Resultados do questionário sobre stablecoins. Fonte: Castle Island Ventures.
A pesquisa revelou que os usuários nigerianos têm a maior afinidade com stablecoins em comparação com outros países pesquisados. Os nigerianos transacionam com stablecoins com maior frequência, possuem a maior participação desses ativos em seus portfólios, usam-nas para a mais ampla gama de propósitos não relacionados a cripto e relatam o maior nível de conhecimento sobre stablecoins.

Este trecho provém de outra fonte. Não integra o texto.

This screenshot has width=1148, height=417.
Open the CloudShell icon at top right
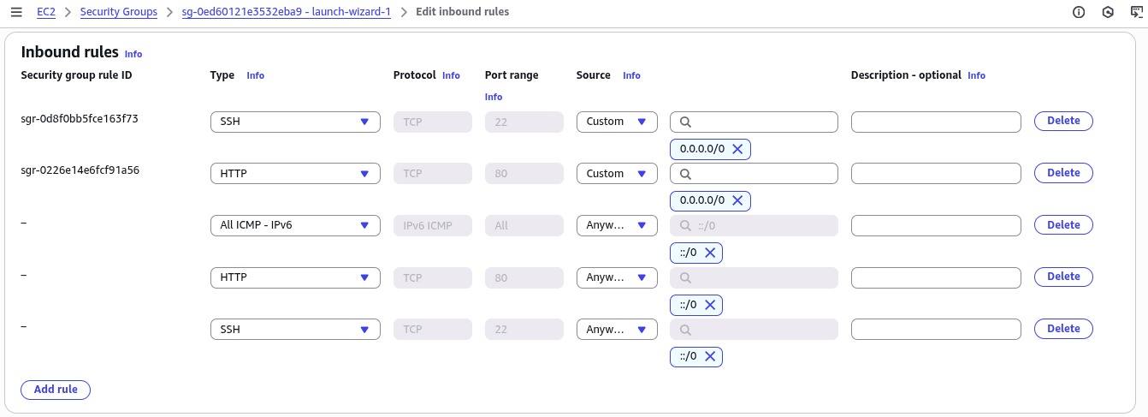pos(1135,12)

Economizar dinheiro em dólares foi sua principal prioridade.
Em toda a África, as stablecoins se tornaram o "santo graal" para o comércio transfronteiriço, remessas internacionais e transferência de valor no continente, de acordo com Zekarias Dubale, cofundador da Africa Fintech Summit. Ele argumentou que esses ativos digitais podem oferecer a infraestrutura financeira necessária para facilitar o comércio global.
O caso das stablecoins, no entanto, não está isento de riscos. Embora as stablecoins mais amplamente utilizadas tenham, em grande parte, mantido sua paridade com as moedas fiduciárias fortes que são projetadas para espelhar, o mercado está se expandindo rapidamente, com centenas de novos ativos digitais em circulação. Muitos desses ativos, no entanto, carecem de transparência sobre as reservas que os sustentam, e casos de desvalorização ou até colapso de stablecoins já ocorreram.
Apesar disso, as stablecoins estão ganhando força nos Estados Unidos sob o governo Trump e em mercados emergentes, onde estão se mostrando ferramentas poderosas para ajudar os cidadãos a superar desafios relacionados à inclusão financeira e infraestrutura subdesenvolvida.
Este artigo é apenas para fins informativos gerais e não deve ser considerado aconselhamento jurídico ou de investimento. As opiniões expressas aqui são exclusivamente do autor e não refletem necessariamente as opiniões do Cointelegraph.